START DATA RECORDS
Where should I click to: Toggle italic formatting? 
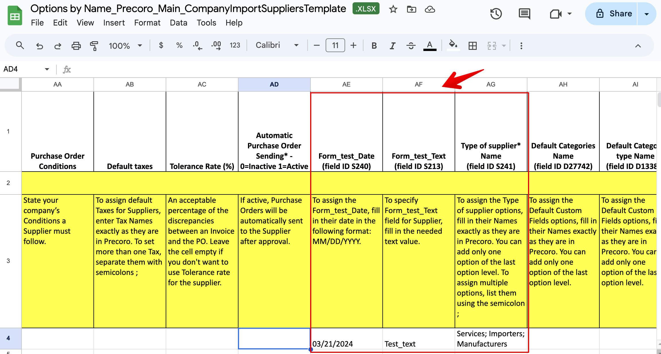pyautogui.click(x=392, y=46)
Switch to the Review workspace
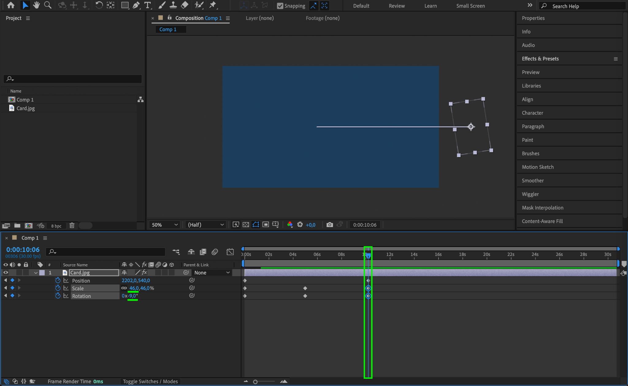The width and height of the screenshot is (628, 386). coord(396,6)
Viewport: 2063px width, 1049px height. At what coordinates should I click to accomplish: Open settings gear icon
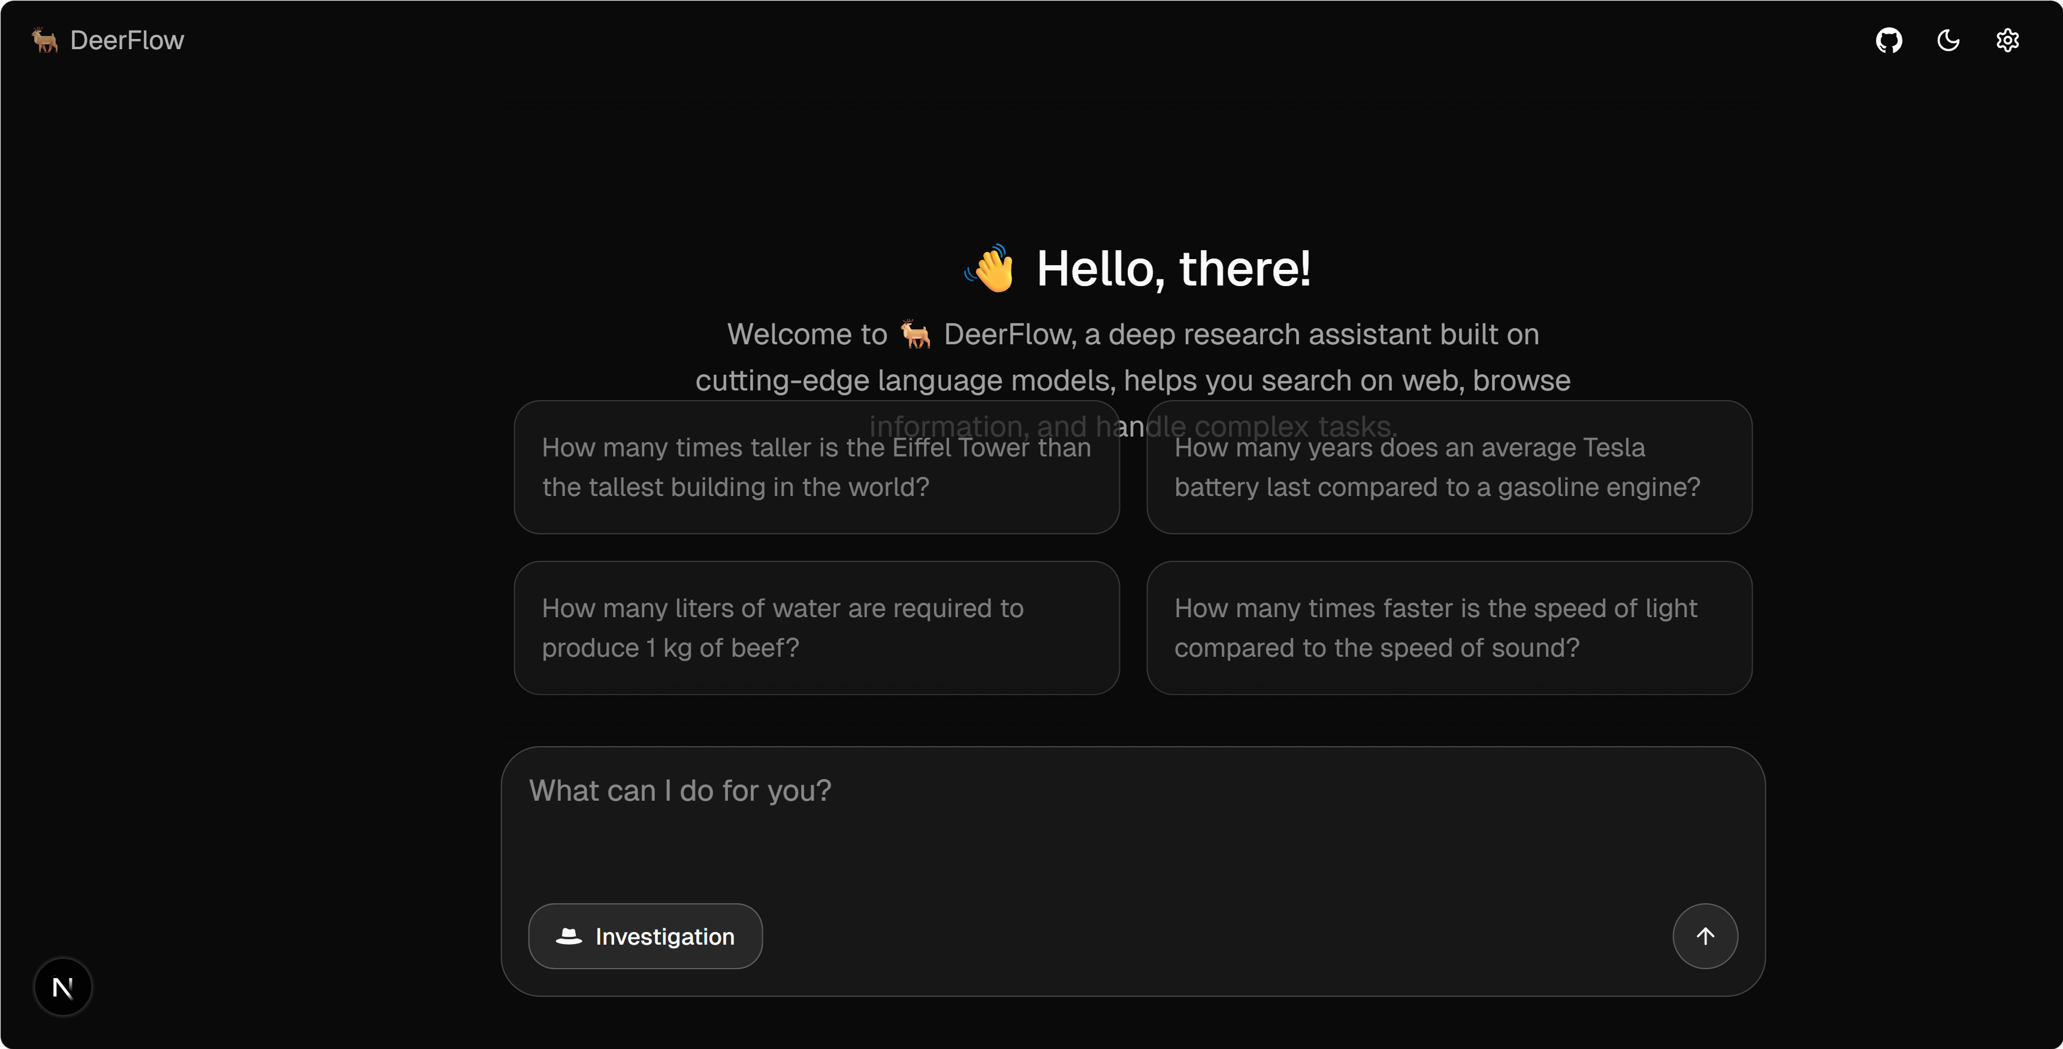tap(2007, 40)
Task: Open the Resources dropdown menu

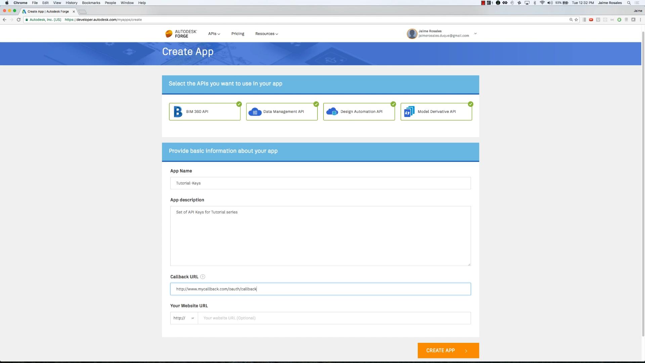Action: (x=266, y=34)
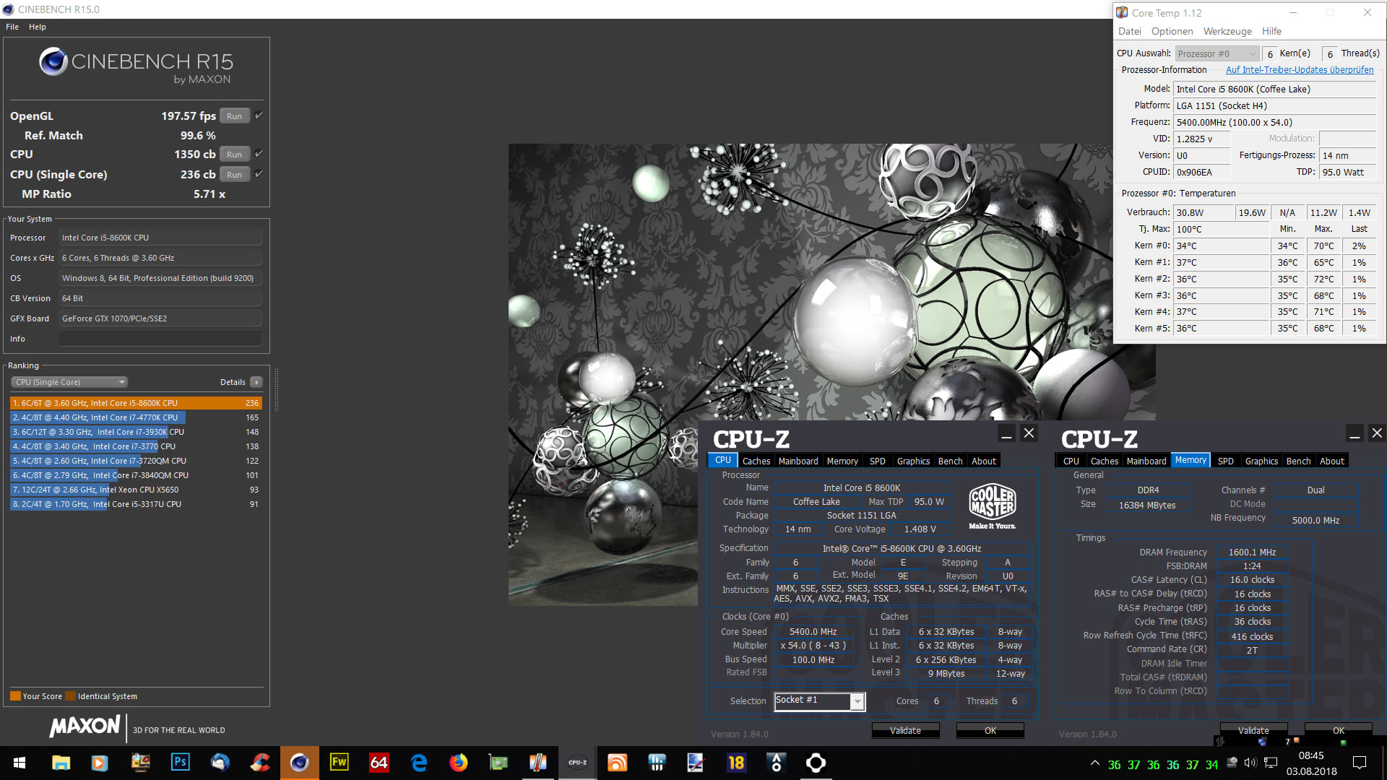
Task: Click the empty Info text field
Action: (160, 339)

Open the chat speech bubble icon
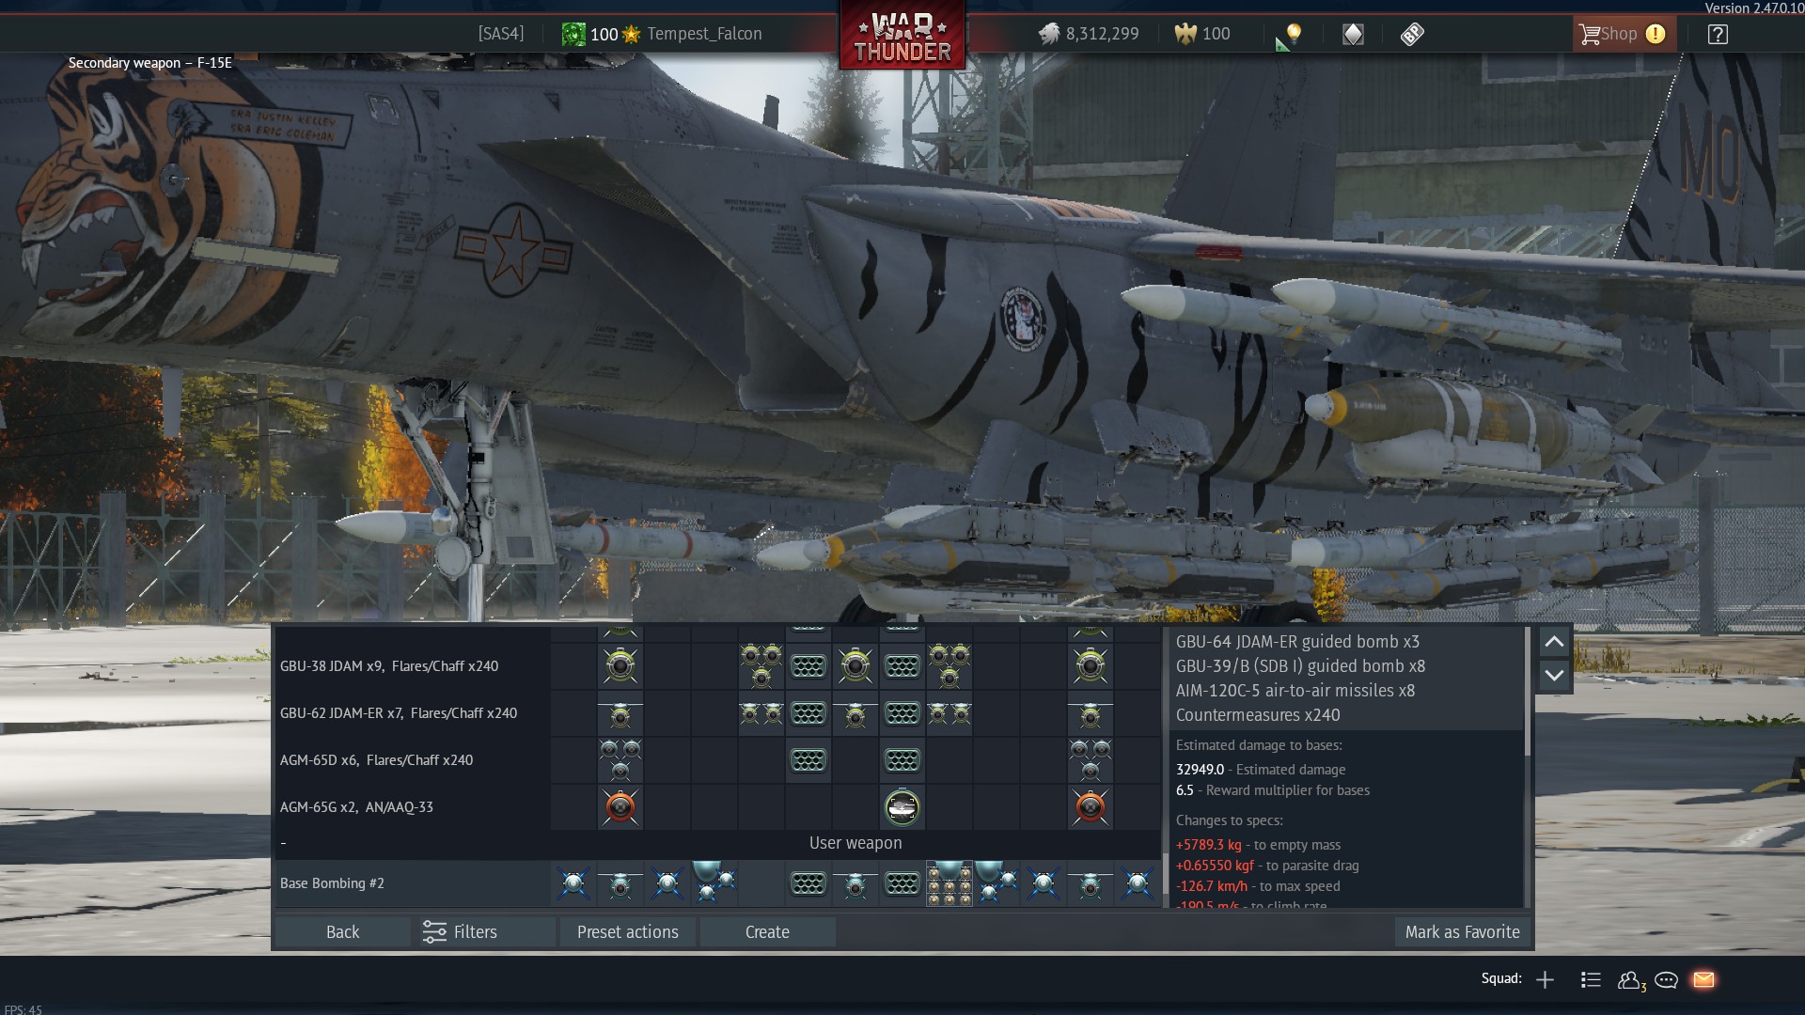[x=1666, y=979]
END DATA RECORDS
TASK TO COMPLETE » Since only the text is wanted, repeat all the records above exactly and omit the pictures.

RESULT BELOW »
Where should I click to: Toggle italic formatting? 
pyautogui.click(x=392, y=46)
Switch to the Review workspace
The width and height of the screenshot is (628, 386). coord(396,6)
Viewport: 2063px width, 1049px height. At what coordinates should I click to accomplish: Open settings gear icon
tap(2007, 40)
Task: Open the Resources dropdown menu

Action: (x=266, y=34)
Task: Click the empty Info text field
Action: (160, 339)

Open the chat speech bubble icon
[x=1666, y=979]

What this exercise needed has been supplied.